Умирающий человек больше не умирал; впрочем, человеком он тоже больше не был, только звоном, как сама Эва, как вообще все здесь и сейчас. Они оба – не люди, не духи, не боги, не живые, не мертвые, всего лишь два колокольных звона, два быстрых потока, две грохочущие волны, две звезды, два новорожденных гибнущих вечных мира – сидели, обнявшись, звучали, переплетаясь звуками, на звенящем речном берегу, летели над звенящей водой к звенящему небу. Это было так прекрасно, что Эва хотела заплакать, но не могла: звон не плачет, он только разносится над окрестностями, над темной текущей водой, такой глубокой, такой сияющей, ослепительно синей, прельстительной как ласковый голос, зовущий с тайных заветных горних небес: «Дети, идите домой».
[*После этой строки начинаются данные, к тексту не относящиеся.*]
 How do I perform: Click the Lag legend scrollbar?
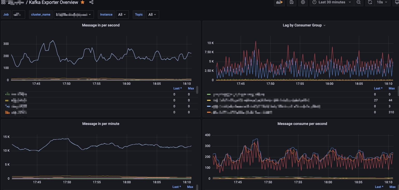point(398,91)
– Иди домой, – сказала Эва – не своим, а этим чужим, отовсюду льющимся голосом. И сразу осталась одна; в подобных случаях говорят: «одна-одинешенька во всем мире», – но это не так, потому что никакого «всего мира» не было. Без всего мира она осталась – вот настолько одна.
Мир вернулся к Эве в виде глотка – холодного, обжигающего, горького и одновременно сладкого, как, собственно, и положено миру. Такой он и есть.
А вслед за глотком появилось все остальное – прозрачная темнота летней ночи, теплый воздух, остро пахнущий водой, и сама вода, то есть река, и разноцветные городские огни за рекой, и земля под ногами, и под задницей, кажется, тоже земля, такая восхитительно твердая и надежная, что хоть не вставай с нее больше вообще никогда.
– В любой непонятной ситуации наливай. Отличное, рабочее правило, даже жалко, что не сам его придумал, – сказал кто-то рядом, пока просто голос в темноте.
Хороший голос, явно мужской, приятный слуху и смутно знакомый. Или даже не смутно. Ладно, – устало подумала Эва, – с этим потом разберемся. Все – потом.
– Вы нереально круты, – произнес все тот же голос.
Эва пока не была готова согласиться с этим утверждением. Крутой она себя сейчас совсем не чувствовала. Зато живой – вполне. Нет ничего на свете лучше этого ощущения, даже если быть живой означает сидеть на сырой земле, практически под мостом; ладно, не будем драматизировать, просто на набережной, неподалеку от моста Короля Миндаугаса, зато глубокой ночью, в старой мятой пижамной футболке, без лифчика и как-то пока не очень понятно с кем. Но по крайней мере, голос у непонятно кого хороший. И комплименты говорит. И выпивка у него что надо – при условии, что не приснилась, не пригрезилась, а объективно была.
– Что это такое прекрасное было? – спросила Эва, удивляясь тому, какой это оказывается тяжкий труд – произносить вслух звуки, складывающиеся в слова.
– Вам виднее, что это было. Я пока понимаю одно: вы устроили этому бедняге такие грандиозные проводы, что он весь, целиком отсюда домой ушел. Это лучшее, что могло с ним случиться. И со всеми нами за компанию. Я очень хотел именно такого исхода, но совершенно на него не рассчитывал. А у вас получилось. Причем так легко, словно…
– Вообще-то я про выпивку спрашивала, – перебила его Эва. – Впрочем, неважно, что это было, если у вас есть еще.